- [SELECTED PASSAGE]:
___
2024 McLaren 750S Spider | UK Review

One wonders how much trouble McLaren’s engineers had quantifying ‘fun’ when it was suggested that quality might be essential to overhauling the 720S. It is a subjective attribute for one thing, and therefore tricky to quantify. It certainly defies a pie chart. Nevertheless, it was reportedly among the criteria that Michael Leiters – McLaren’s shrewd, newish CEO – proposed addressing. And engineers, particularly the obsessive sort employed at the MTC, do like to give their bosses what they ask for. Especially when said boss is an engineer himself. 

Probably they asked him to drill into exactly what he meant, and by the time McLaren was ready to show the 750S last year, the sentiment had been boiled down to “truly exhilarating levels of emotional connection” – a quote attributed to Leiters. Which isn’t a bad stab at what we’re looking for when presented with a supercar of any stripe. Absolutely it characterises Ferrari’s approach to the segment (no coincidence there) and implies that a tweaking of the established 720S formula for its own sake would’ve been insufficient. Hearing the S-word mentioned at the unveiling speaks to the heart of the issue as well as any other: after nearly 15 years, what precisely constitutes McLaren’s soul? 

Well, if any car embodies it, it is arguably the one labelled ’Super’ in the manufacturer’s four-pillar lineup. McLaren has built quicker, rarer and much more expensive derivatives, but, generally speaking, the showier Ultimate Series has dealt with the pursuit of very specific numbers. It has been left to multiple generations of the firm’s long-running and road-appropriate supercar to balance out the firm’s preoccupation with a more single-minded brand of performance.
___
- [TASK BRIEF]: Copy out the McLaren 750S Spider review word for word, in full.

- [DATA SEGMENT]:
___
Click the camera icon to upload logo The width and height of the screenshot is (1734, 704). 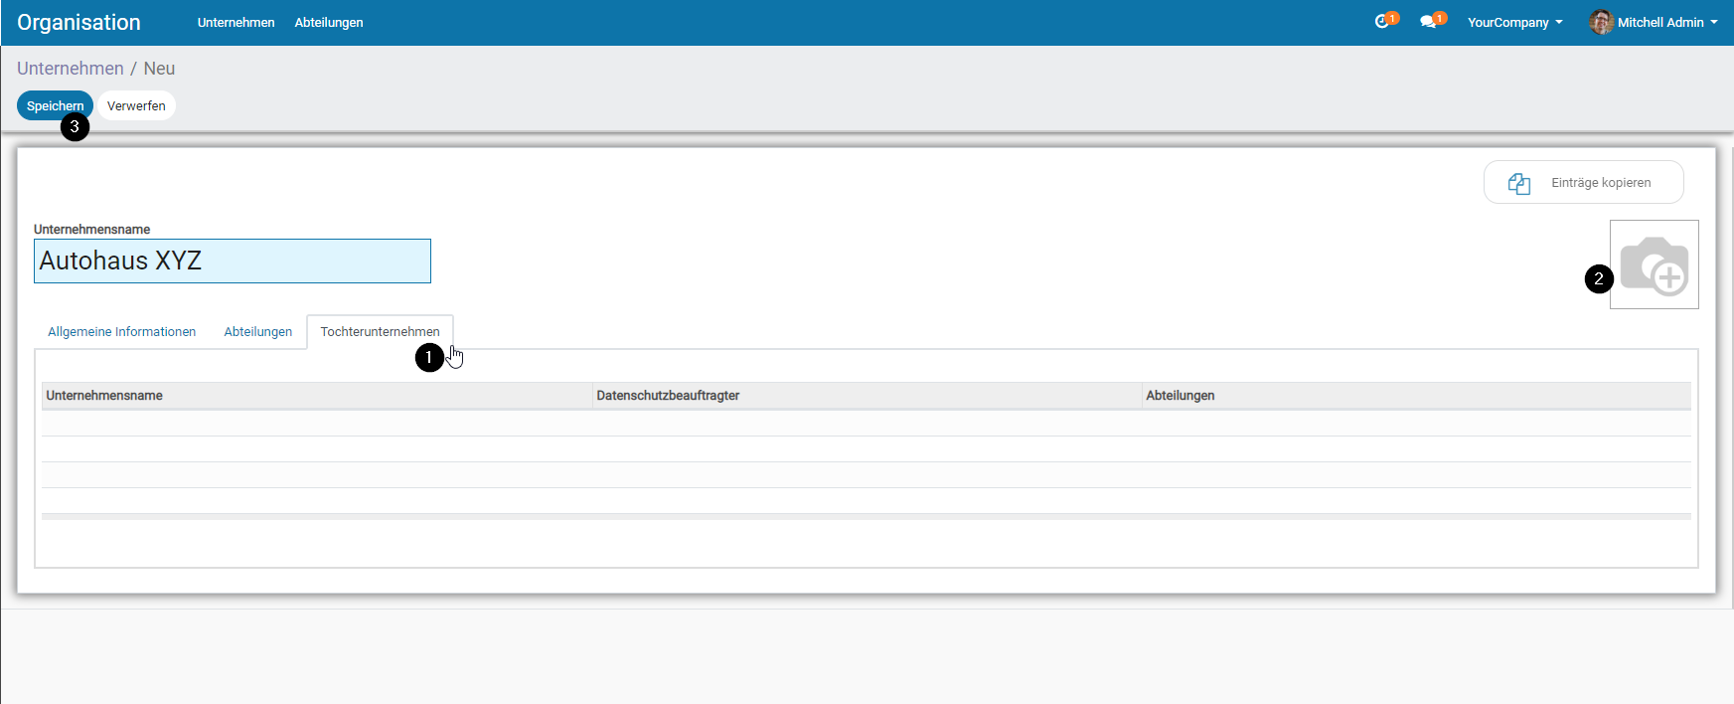1654,264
___
- [EXERCISE RESPONSE]:
2024 McLaren 750S Spider | UK Review

One wonders how much trouble McLaren’s engineers had quantifying ‘fun’ when it was suggested that quality might be essential to overhauling the 720S. It is a subjective attribute for one thing, and therefore tricky to quantify. It certainly defies a pie chart. Nevertheless, it was reportedly among the criteria that Michael Leiters – McLaren’s shrewd, newish CEO – proposed addressing. And engineers, particularly the obsessive sort employed at the MTC, do like to give their bosses what they ask for. Especially when said boss is an engineer himself. 

Probably they asked him to drill into exactly what he meant, and by the time McLaren was ready to show the 750S last year, the sentiment had been boiled down to “truly exhilarating levels of emotional connection” – a quote attributed to Leiters. Which isn’t a bad stab at what we’re looking for when presented with a supercar of any stripe. Absolutely it characterises Ferrari’s approach to the segment (no coincidence there) and implies that a tweaking of the established 720S formula for its own sake would’ve been insufficient. Hearing the S-word mentioned at the unveiling speaks to the heart of the issue as well as any other: after nearly 15 years, what precisely constitutes McLaren’s soul? 

Well, if any car embodies it, it is arguably the one labelled ’Super’ in the manufacturer’s four-pillar lineup. McLaren has built quicker, rarer and much more expensive derivatives, but, generally speaking, the showier Ultimate Series has dealt with the pursuit of very specific numbers. It has been left to multiple generations of the firm’s long-running and road-appropriate supercar to balance out the firm’s preoccupation with a more single-minded brand of performance.